* _Directions for this task_
Restate all of the data exactly.

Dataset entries
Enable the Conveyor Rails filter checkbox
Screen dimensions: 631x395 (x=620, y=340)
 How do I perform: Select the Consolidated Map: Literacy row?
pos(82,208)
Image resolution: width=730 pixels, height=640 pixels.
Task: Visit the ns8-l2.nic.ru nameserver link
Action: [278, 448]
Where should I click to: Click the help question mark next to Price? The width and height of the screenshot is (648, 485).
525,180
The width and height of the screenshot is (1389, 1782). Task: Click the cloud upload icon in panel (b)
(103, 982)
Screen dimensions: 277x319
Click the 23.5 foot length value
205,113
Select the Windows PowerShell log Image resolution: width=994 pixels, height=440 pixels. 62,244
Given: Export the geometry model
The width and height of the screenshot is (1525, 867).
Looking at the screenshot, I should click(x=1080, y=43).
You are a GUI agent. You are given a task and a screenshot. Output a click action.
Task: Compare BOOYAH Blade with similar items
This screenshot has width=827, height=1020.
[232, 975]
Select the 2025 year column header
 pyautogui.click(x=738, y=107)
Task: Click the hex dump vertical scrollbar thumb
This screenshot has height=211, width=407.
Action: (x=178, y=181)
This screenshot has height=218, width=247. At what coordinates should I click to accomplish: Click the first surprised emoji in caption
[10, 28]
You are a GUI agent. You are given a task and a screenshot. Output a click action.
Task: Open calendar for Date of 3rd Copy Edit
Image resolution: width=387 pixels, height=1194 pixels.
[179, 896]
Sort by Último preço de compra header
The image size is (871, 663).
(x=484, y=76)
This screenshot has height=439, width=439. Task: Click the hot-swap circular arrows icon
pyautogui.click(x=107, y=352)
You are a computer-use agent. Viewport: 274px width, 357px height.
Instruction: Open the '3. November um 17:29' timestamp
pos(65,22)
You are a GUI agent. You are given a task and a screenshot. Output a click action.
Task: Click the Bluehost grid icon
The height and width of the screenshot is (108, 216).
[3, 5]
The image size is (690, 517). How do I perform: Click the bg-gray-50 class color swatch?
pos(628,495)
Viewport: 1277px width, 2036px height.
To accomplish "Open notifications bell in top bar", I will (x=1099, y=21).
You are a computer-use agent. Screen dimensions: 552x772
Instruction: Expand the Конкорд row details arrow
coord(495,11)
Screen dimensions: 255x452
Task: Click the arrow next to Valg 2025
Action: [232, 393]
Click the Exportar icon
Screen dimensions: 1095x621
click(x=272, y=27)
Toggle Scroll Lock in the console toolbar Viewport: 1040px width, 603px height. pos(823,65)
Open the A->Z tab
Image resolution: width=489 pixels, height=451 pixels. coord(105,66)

* _Exercise response_
Enable the Conveyor Rails filter checkbox
Screen dimensions: 631x395 (x=620, y=340)
 How do I perform: Select the Consolidated Map: Literacy row?
pos(82,208)
Image resolution: width=730 pixels, height=640 pixels.
Task: Visit the ns8-l2.nic.ru nameserver link
Action: [278, 448]
Where should I click to: Click the help question mark next to Price? The width and height of the screenshot is (648, 485).
525,180
The width and height of the screenshot is (1389, 1782). Task: Click the cloud upload icon in panel (b)
(103, 982)
Screen dimensions: 277x319
Click the 23.5 foot length value
205,113
Select the Windows PowerShell log Image resolution: width=994 pixels, height=440 pixels. 62,244
Given: Export the geometry model
The width and height of the screenshot is (1525, 867).
Looking at the screenshot, I should click(x=1080, y=43).
You are a GUI agent. You are given a task and a screenshot. Output a click action.
Task: Compare BOOYAH Blade with similar items
This screenshot has width=827, height=1020.
[232, 975]
Select the 2025 year column header
 pyautogui.click(x=738, y=107)
Task: Click the hex dump vertical scrollbar thumb
This screenshot has height=211, width=407.
Action: (x=178, y=181)
This screenshot has height=218, width=247. At what coordinates should I click to accomplish: Click the first surprised emoji in caption
[10, 28]
You are a GUI agent. You are given a task and a screenshot. Output a click action.
Task: Open calendar for Date of 3rd Copy Edit
Image resolution: width=387 pixels, height=1194 pixels.
[179, 896]
Sort by Último preço de compra header
The image size is (871, 663).
(x=484, y=76)
This screenshot has height=439, width=439. Task: Click the hot-swap circular arrows icon
pyautogui.click(x=107, y=352)
You are a computer-use agent. Viewport: 274px width, 357px height.
Instruction: Open the '3. November um 17:29' timestamp
pos(65,22)
You are a GUI agent. You are given a task and a screenshot. Output a click action.
Task: Click the Bluehost grid icon
The height and width of the screenshot is (108, 216).
[3, 5]
The image size is (690, 517). How do I perform: Click the bg-gray-50 class color swatch?
pos(628,495)
Viewport: 1277px width, 2036px height.
To accomplish "Open notifications bell in top bar", I will (x=1099, y=21).
You are a computer-use agent. Screen dimensions: 552x772
Instruction: Expand the Конкорд row details arrow
coord(495,11)
Screen dimensions: 255x452
Task: Click the arrow next to Valg 2025
Action: [232, 393]
Click the Exportar icon
Screen dimensions: 1095x621
click(x=272, y=27)
Toggle Scroll Lock in the console toolbar Viewport: 1040px width, 603px height. pos(823,65)
Open the A->Z tab
Image resolution: width=489 pixels, height=451 pixels. coord(105,66)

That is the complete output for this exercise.